[Supplied entries start]

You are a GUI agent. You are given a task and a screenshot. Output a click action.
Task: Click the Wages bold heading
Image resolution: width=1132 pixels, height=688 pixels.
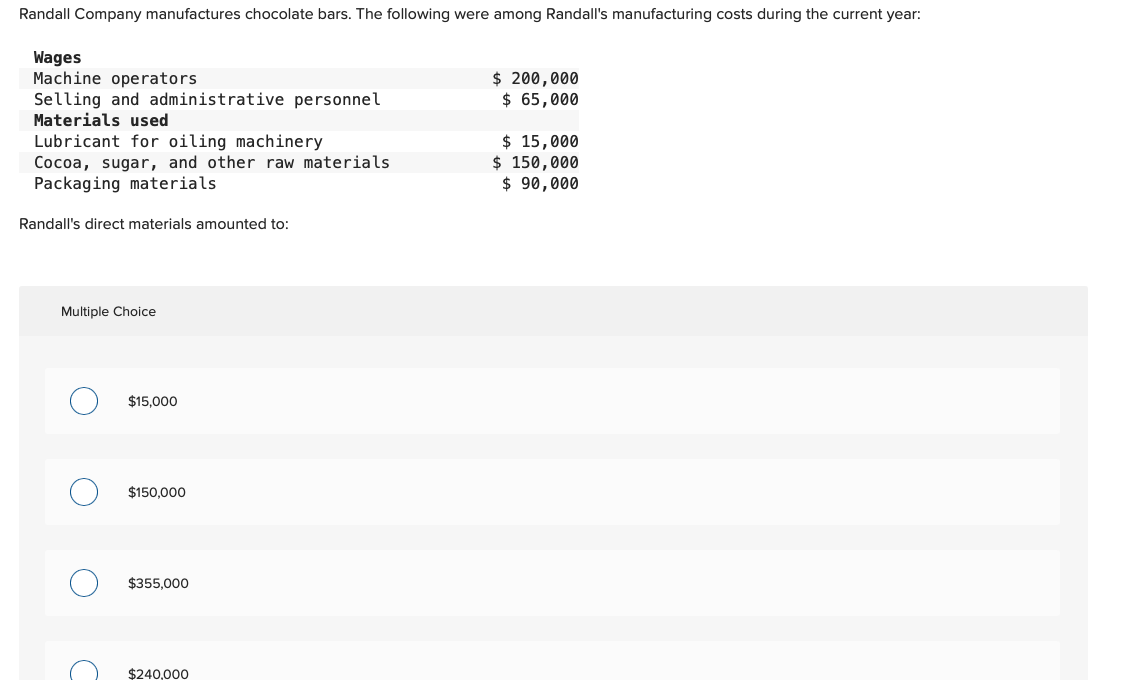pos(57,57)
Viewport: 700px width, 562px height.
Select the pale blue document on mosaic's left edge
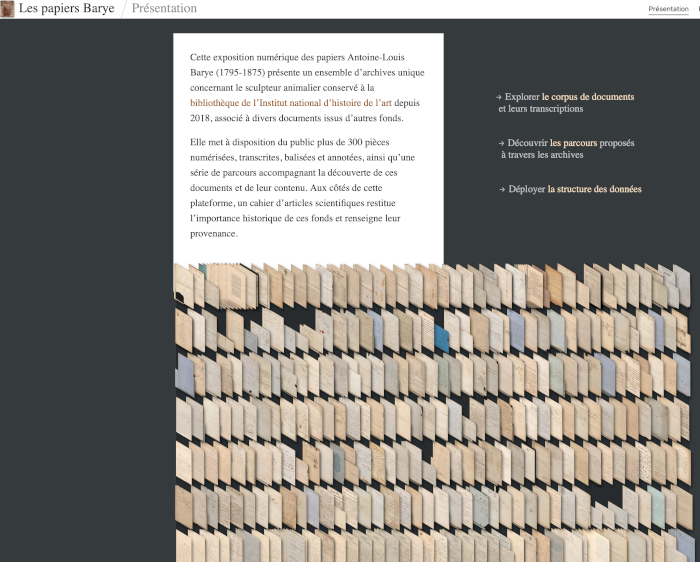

[Supplied entries end]

## Job:
Rewrite all the records, putting "light gray" in place of "pale blue" and keeping every other word the same. Leave the pictures out.

## Reply:
You are a GUI agent. You are given a task and a screenshot. Output a click action.
Task: Click the Wages bold heading
Image resolution: width=1132 pixels, height=688 pixels.
pos(57,57)
Viewport: 700px width, 562px height.
Select the light gray document on mosaic's left edge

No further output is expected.